Barack Obama’s three-day presidential campaign swing through Southern California concluded on Fat Tuesday. Unfortunately, I missed the 1.3 million dollar Beverly Hills fundraiser co-hosted by media mogul and Clinton nemesis David Geffen. Instead, I was in my five-year olds classroom assuming the enormous responsibility of designated daddy helper.

When I walked in, the walls were splattered with patriotic themes. Prominently featured was George Washington, the nation’s first president who conceivably could have owned one of my relatives, and Abraham Lincoln, a perennial loser who ultimately played a historic role in uniting the country during the Civil War.

What I found particularly noteworthy were the black silhouettes of every student under the title Future Presidents. Interestingly enough, the lesson plan focused on the letter O.

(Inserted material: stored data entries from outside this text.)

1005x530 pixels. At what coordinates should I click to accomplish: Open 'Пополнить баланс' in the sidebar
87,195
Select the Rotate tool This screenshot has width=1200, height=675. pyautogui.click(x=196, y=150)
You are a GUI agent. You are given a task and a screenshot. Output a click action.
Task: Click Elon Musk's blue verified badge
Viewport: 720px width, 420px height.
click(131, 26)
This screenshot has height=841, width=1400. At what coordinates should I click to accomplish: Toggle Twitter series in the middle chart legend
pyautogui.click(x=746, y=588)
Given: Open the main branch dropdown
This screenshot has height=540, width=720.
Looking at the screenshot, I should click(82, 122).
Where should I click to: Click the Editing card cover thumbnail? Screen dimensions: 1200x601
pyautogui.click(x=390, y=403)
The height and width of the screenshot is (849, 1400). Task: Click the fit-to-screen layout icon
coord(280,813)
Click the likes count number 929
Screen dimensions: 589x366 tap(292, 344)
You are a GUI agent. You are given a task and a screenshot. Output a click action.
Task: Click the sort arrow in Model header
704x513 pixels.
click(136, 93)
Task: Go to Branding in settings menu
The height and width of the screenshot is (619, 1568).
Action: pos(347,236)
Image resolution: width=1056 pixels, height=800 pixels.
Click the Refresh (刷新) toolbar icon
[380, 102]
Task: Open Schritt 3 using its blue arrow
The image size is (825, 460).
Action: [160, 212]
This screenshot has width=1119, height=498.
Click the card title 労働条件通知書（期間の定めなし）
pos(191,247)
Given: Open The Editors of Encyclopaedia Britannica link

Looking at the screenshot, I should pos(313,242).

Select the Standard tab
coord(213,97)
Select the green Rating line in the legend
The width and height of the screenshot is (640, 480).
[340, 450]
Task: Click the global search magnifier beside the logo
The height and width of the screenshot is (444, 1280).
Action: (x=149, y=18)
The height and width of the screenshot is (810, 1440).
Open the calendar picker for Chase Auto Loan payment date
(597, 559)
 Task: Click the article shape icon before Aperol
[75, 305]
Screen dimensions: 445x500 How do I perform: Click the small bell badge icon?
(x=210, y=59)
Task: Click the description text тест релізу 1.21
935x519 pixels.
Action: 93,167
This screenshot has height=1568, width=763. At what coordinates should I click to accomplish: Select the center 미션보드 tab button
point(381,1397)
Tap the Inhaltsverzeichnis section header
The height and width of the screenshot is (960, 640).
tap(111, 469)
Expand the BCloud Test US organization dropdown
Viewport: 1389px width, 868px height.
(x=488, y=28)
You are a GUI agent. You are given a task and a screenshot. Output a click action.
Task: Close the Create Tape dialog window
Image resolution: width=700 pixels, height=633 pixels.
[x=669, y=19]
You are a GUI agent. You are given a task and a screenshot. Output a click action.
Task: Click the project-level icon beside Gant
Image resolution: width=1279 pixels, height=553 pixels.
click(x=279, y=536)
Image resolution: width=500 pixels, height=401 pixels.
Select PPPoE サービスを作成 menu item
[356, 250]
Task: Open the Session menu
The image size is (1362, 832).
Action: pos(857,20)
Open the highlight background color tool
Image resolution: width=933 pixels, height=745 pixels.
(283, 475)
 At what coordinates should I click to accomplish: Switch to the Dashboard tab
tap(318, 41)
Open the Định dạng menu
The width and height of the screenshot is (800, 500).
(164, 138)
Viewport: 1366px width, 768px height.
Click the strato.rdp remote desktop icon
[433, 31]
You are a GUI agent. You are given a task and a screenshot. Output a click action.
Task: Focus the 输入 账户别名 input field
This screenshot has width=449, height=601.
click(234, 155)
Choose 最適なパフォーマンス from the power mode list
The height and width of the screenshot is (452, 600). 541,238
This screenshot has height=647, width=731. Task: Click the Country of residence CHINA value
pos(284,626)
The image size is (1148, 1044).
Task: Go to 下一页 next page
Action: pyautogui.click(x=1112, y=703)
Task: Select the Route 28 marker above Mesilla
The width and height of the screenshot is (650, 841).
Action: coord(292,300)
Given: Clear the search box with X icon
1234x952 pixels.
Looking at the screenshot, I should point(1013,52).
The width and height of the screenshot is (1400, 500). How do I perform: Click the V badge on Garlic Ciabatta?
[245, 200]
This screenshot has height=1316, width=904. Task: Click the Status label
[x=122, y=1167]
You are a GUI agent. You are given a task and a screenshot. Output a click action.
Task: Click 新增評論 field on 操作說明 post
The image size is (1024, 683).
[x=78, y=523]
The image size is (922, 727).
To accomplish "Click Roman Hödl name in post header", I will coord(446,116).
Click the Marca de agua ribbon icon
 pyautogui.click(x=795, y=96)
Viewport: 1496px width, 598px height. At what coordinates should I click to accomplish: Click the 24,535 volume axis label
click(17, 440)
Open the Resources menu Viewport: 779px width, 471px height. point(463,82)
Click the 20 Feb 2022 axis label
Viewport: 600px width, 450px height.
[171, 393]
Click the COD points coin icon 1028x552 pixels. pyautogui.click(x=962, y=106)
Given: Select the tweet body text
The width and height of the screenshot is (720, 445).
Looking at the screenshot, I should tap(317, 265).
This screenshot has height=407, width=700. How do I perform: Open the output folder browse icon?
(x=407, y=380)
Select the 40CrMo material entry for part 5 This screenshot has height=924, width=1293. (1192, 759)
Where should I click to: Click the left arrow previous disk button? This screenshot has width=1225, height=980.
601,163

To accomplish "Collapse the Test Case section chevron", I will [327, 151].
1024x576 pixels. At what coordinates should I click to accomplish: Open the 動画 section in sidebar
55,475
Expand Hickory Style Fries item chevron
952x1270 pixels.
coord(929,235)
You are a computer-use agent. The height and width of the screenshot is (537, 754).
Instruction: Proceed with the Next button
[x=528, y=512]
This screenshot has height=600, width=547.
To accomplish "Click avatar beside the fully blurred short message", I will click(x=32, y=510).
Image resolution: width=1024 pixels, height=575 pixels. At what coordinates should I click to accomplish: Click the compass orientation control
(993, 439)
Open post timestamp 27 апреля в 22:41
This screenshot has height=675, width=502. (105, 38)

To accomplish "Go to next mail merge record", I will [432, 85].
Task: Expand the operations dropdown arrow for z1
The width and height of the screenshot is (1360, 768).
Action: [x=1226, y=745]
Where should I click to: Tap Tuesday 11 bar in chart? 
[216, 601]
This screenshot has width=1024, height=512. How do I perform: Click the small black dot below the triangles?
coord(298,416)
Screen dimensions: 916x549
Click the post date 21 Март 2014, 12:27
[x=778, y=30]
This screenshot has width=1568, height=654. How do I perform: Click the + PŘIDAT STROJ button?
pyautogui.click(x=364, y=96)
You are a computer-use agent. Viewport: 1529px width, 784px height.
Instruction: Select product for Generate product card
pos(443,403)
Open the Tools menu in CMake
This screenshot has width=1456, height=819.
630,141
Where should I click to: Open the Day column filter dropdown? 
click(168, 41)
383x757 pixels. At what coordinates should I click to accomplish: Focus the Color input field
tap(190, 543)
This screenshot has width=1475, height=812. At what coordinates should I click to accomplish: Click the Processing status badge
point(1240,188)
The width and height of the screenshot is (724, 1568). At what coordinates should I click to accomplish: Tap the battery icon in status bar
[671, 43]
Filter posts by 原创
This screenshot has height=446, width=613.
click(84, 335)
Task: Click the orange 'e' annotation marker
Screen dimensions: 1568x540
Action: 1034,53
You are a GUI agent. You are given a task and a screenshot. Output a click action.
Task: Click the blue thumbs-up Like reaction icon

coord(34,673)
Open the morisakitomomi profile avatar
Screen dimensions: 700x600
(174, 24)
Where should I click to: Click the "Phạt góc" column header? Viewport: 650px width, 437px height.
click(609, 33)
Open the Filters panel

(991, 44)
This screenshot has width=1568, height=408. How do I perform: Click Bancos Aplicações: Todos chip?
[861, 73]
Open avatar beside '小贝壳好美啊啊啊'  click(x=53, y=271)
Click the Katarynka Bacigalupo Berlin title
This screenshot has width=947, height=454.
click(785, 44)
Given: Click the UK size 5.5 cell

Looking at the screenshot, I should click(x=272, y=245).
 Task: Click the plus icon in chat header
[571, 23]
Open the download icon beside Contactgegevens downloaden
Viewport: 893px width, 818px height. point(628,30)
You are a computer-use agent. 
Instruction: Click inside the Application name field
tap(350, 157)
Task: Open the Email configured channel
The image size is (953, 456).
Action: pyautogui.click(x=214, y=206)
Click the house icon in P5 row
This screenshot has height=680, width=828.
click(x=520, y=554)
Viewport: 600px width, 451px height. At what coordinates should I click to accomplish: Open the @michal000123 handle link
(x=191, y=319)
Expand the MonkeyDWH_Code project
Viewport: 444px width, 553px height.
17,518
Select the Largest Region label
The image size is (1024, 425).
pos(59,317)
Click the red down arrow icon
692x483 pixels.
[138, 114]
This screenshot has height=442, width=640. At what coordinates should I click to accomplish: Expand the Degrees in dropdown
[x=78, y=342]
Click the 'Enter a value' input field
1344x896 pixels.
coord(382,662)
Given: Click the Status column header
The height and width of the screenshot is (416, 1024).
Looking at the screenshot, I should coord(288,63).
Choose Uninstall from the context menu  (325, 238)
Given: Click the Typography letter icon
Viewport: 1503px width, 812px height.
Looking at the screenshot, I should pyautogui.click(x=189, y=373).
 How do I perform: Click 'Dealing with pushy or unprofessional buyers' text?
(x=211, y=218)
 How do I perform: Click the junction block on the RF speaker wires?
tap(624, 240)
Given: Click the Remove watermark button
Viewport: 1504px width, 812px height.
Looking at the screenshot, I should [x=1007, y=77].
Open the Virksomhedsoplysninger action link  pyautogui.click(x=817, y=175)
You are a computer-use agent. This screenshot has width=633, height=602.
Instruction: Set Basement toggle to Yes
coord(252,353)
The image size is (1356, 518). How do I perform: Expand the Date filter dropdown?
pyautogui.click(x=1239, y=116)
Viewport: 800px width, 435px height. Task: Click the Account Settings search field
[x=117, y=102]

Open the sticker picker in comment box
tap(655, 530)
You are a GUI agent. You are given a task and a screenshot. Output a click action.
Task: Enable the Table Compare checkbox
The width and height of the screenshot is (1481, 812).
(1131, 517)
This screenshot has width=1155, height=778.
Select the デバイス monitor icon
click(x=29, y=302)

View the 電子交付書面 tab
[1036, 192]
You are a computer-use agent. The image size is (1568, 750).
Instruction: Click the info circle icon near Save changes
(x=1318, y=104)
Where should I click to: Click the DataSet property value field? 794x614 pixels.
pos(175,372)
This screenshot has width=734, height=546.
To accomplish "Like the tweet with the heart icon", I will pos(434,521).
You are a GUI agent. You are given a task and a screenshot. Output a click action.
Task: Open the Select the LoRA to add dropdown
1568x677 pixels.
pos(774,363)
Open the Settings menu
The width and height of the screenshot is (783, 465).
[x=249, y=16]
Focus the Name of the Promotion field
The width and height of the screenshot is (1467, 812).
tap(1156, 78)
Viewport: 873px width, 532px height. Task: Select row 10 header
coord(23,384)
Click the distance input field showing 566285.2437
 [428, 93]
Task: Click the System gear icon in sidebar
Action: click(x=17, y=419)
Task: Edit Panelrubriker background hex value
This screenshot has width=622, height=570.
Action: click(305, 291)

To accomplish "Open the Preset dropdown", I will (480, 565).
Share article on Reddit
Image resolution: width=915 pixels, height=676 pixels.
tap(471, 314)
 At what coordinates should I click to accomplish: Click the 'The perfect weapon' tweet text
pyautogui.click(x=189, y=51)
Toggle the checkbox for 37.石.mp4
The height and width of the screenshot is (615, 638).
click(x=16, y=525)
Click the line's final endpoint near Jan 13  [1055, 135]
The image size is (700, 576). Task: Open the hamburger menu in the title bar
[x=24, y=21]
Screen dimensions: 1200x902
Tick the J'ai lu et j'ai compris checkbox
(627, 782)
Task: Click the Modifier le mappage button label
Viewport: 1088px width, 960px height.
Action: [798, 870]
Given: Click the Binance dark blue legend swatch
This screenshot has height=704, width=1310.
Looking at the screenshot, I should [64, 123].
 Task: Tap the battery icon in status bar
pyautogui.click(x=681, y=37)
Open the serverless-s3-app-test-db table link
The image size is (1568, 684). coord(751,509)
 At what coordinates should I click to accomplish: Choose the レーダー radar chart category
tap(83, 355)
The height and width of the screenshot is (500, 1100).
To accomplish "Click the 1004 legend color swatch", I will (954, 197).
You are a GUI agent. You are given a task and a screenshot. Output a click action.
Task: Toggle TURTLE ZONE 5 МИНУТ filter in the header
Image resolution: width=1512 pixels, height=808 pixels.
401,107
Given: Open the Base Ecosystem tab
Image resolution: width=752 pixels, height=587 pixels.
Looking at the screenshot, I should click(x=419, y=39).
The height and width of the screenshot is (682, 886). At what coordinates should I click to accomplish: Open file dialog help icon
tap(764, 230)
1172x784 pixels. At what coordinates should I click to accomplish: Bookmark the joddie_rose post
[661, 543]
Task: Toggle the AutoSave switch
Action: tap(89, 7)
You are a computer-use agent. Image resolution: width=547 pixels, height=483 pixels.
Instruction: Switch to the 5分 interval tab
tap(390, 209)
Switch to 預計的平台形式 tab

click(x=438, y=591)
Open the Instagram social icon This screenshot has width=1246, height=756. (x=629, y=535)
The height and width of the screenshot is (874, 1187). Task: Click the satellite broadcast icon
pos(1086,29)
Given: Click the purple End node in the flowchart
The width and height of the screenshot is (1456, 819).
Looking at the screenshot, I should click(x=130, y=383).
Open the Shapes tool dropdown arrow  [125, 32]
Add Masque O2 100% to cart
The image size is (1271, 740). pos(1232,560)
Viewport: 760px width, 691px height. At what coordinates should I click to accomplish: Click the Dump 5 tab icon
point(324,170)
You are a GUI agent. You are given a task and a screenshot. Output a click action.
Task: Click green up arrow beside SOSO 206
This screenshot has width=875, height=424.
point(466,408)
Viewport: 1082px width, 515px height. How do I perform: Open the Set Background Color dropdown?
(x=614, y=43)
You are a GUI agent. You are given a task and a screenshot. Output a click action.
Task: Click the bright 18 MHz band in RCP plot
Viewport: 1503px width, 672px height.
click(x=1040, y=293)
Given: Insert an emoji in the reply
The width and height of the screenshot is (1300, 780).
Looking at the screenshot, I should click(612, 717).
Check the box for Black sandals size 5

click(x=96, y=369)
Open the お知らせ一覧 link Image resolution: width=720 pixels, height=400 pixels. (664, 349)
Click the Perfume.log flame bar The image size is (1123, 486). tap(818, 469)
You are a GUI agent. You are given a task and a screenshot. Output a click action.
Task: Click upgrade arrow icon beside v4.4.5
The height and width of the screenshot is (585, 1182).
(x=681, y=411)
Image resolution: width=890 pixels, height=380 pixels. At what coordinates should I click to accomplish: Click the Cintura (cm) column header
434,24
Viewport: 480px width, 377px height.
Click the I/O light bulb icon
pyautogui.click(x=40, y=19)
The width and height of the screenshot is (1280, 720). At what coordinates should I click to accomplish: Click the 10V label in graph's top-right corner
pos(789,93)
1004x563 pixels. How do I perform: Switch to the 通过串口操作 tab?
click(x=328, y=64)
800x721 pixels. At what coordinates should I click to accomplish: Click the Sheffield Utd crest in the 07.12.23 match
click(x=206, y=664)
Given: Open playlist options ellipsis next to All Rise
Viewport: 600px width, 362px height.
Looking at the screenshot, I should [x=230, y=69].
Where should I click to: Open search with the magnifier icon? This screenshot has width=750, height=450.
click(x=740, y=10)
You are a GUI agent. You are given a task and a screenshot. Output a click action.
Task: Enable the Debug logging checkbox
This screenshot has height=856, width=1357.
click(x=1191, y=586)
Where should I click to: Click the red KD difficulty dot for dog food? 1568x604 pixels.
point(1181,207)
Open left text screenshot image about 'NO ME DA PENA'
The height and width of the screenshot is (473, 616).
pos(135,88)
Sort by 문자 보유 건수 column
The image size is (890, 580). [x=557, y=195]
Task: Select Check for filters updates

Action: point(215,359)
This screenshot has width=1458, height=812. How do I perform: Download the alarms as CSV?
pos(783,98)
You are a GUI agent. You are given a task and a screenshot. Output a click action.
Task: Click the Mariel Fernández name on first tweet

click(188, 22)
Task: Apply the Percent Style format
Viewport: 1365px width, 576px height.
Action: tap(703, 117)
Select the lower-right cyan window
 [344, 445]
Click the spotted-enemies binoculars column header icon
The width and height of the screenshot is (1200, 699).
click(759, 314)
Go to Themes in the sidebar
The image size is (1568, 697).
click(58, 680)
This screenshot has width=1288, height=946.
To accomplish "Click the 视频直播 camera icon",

Although this wasn’t my first time investing in my son’s educational future, I was struck by the exponential growth I’ve observed over the last few months with these young minds that will soon be of voting age.  Similar to the throngs of crowds for Senator Obama in Iowa and New Hampshire, the kids appeared ecstatic to have me there. Yet I don’t recall any of these children questioning whether I was black enough to handle administering a test, cutting paper supplies, assisting in coloring, or stapling take-home reading materials for their parents.

In fact, it seems the only occupation these days where a sliding scale of one’s blackness is a factor in securing the job is leader of the free world.

And that’s ironic, especially with former presidential candidates Shirley Chisholm, Jesse Jackson, Carol Mosley Braun, Rev. Al Sharpton, and Alan Keyes having each run in both major political party primaries.  But their skin color was more peripheral because republicans and democrats alike knew these candidates were incapable of winning.  Obama, however, is someone who could conceivably cross the finish line.  While a Gallup Poll conducted earlier this month estimates Obama’s support at 21 percent as opposed to 40 percent for New York Senator Hillary Clinton, another poll indicates that 62 percent of Americans have stated that they’re actually ready for an African-American in the White House.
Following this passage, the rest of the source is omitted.